▸ **What needs to be done**
Answer with a number only: how many lines of the entries below contain the word "will"?

▸ **Data supplied**
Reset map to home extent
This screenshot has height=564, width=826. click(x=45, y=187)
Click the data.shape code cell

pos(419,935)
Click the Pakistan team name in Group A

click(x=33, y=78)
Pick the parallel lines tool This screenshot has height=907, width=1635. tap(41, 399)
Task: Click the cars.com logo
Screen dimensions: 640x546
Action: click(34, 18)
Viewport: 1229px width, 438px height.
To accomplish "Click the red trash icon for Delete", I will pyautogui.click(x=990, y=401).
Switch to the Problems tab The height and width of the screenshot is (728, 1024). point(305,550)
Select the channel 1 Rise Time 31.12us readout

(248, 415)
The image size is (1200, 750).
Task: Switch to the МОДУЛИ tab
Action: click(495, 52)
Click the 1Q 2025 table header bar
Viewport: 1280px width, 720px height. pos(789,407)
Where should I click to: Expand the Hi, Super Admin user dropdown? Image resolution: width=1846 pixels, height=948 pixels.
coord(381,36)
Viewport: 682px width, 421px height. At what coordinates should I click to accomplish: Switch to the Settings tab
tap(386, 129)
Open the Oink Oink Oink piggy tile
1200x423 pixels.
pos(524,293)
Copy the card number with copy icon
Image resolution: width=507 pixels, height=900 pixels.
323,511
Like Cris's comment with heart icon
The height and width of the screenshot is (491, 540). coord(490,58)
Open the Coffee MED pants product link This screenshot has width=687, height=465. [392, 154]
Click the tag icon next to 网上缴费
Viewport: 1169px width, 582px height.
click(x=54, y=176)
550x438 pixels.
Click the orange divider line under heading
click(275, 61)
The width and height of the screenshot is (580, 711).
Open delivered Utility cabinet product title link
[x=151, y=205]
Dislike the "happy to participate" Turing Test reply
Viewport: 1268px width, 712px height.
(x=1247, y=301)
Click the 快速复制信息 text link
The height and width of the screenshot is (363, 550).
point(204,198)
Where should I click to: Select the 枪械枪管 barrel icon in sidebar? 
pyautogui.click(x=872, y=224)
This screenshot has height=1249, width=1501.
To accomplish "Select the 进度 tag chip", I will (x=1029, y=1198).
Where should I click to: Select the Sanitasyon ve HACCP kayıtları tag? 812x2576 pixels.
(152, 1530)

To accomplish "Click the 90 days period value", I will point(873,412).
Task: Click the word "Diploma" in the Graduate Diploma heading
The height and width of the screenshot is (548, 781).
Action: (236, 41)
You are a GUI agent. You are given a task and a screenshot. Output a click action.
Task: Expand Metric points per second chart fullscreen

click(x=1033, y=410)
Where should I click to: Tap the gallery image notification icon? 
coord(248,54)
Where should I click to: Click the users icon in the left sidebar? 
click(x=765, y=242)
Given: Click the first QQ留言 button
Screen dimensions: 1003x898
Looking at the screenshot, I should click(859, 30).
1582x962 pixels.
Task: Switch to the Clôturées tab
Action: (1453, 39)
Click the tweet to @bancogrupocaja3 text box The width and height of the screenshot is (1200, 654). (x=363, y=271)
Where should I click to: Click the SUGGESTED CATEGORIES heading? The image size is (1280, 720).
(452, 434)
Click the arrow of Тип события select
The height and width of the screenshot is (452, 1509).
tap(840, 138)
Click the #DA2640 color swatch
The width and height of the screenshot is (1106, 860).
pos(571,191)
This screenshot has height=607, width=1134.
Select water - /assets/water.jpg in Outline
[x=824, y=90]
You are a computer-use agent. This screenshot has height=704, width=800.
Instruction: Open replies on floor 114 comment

▸ **Result of this task**
3